L'exposition débute par la mise en place, au VIIe siècle, d’un empire des deux mers, celui des Omeyyades, lequel ouvrira les voies d’un monde dont le destin se joue principalement à la bascule du XVe et du XVIe siècle. Cette exposition, riche de plus de deux cents œuvres provenant de cinquante musées et institutions, de Lisbonne à Singapour, conduit le visiteur au croisement de l’or d’Afrique et de l’argent d’Occident, des verreries de Venise, des cotonnades indiennes, des porcelaines et des épices venues des mers de Chine.
L’exposition « Aventuriers des mers » a été présentée de novembre 2016 à février 2017 à l'Institut du Monde Arabe (Paris), dans une version centrée sur les voyageurs arabes du Moyen Âge. L’exposition au Mucem fait la part belle aux Grandes découvertes, et présente cinquante œuvres nouvelles provenant notamment de la Biblioteca Estense de Modène (Italie), de la Caixa Geral de Depósitos (Lisbonne), du Musée des Arts Décoratifs de l’océan Indien (La Réunion) et du Kunsthistorisches Museum (Vienne).

Here are the comments of our Member Jacques Mille

Two successive exhibitions have been organised jointly by the IMA and MUCEM, to permit the discovery of relations established between the Mediterranean World and the Indian Ocean, from the Antiquity up to the sixteenth century.
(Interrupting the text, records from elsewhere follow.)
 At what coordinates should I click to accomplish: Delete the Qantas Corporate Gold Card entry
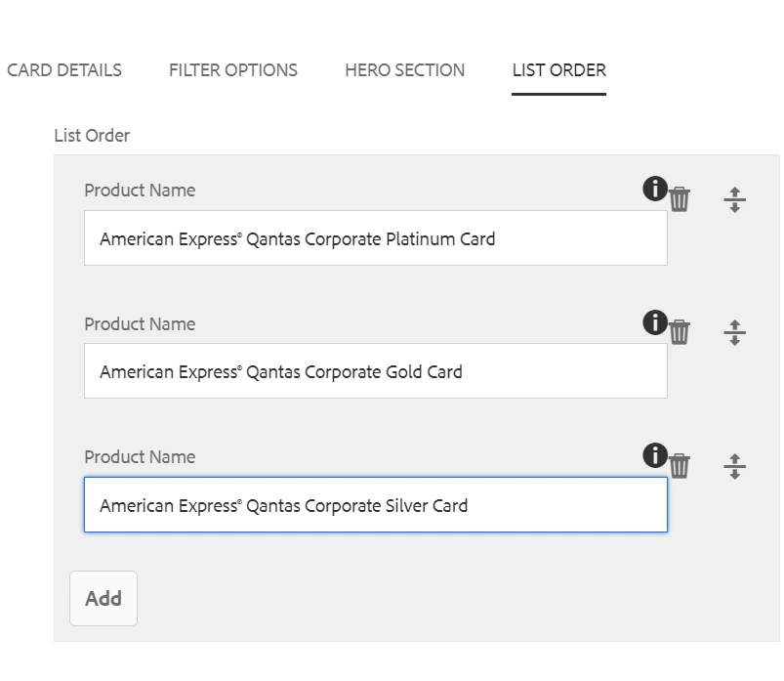(680, 332)
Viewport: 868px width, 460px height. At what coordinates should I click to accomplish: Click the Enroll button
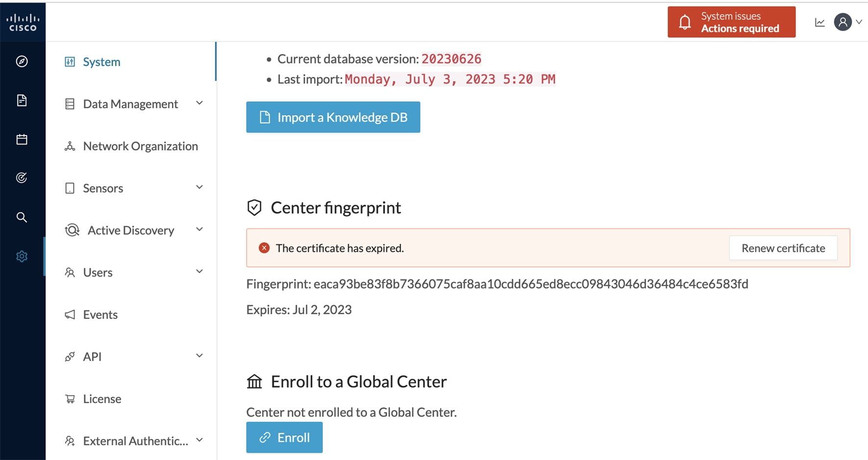point(284,437)
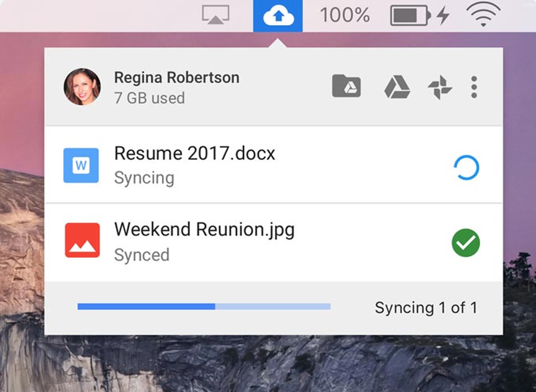Click Regina Robertson's profile photo

point(82,87)

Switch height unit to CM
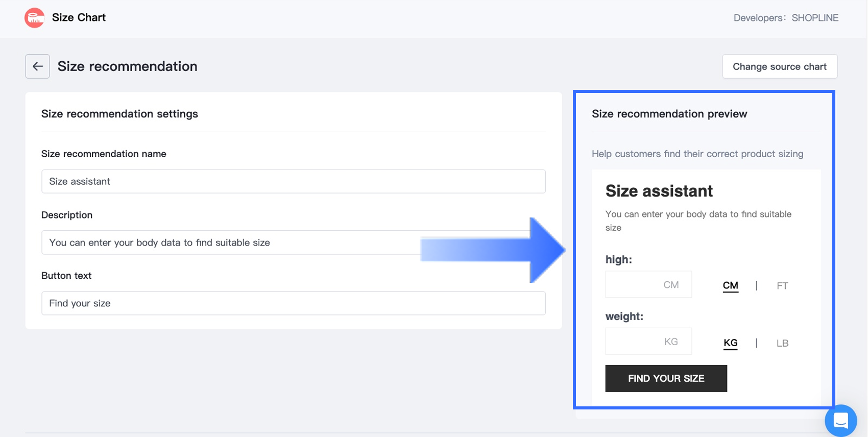coord(730,285)
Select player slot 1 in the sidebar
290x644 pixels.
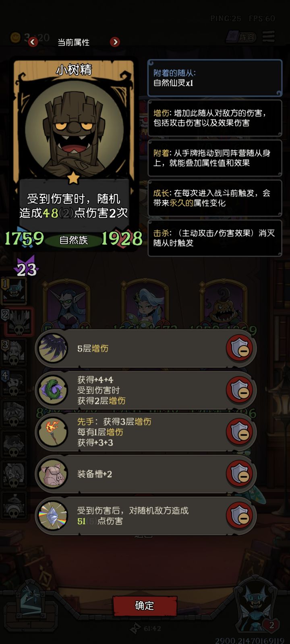click(x=14, y=290)
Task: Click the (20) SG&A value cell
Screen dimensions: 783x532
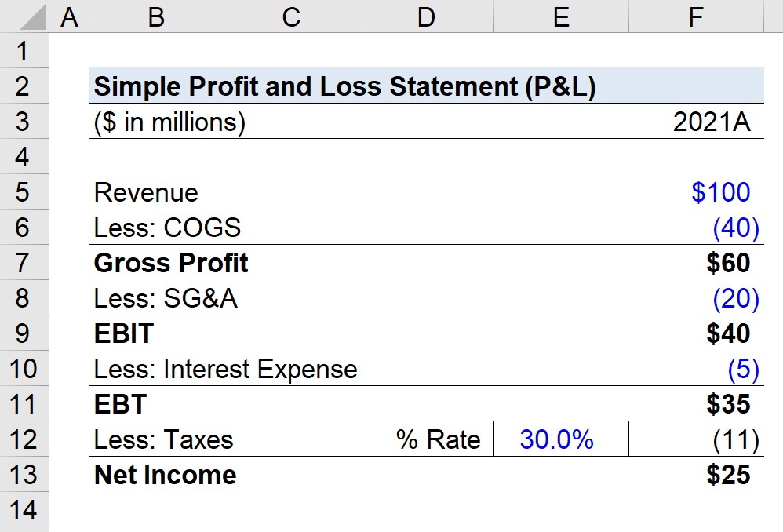Action: [x=735, y=299]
The various and numerous documents shown testify to the trade between the western and eastern worlds, from the Roman epoch, then through Constantinople and, above all, the Muslim expansion, after the eighth century, making the Middle East the hub of trade between Europe and Asia; trade took place overland (the well known Silk Road), as well as by maritime ways — whose antiquity and importance one discovers nowadays —, sailing in the Red Sea, the Persian gulf, Indian Ocean, and farther, to Indonesia and China, but also all along the eastern African coasts.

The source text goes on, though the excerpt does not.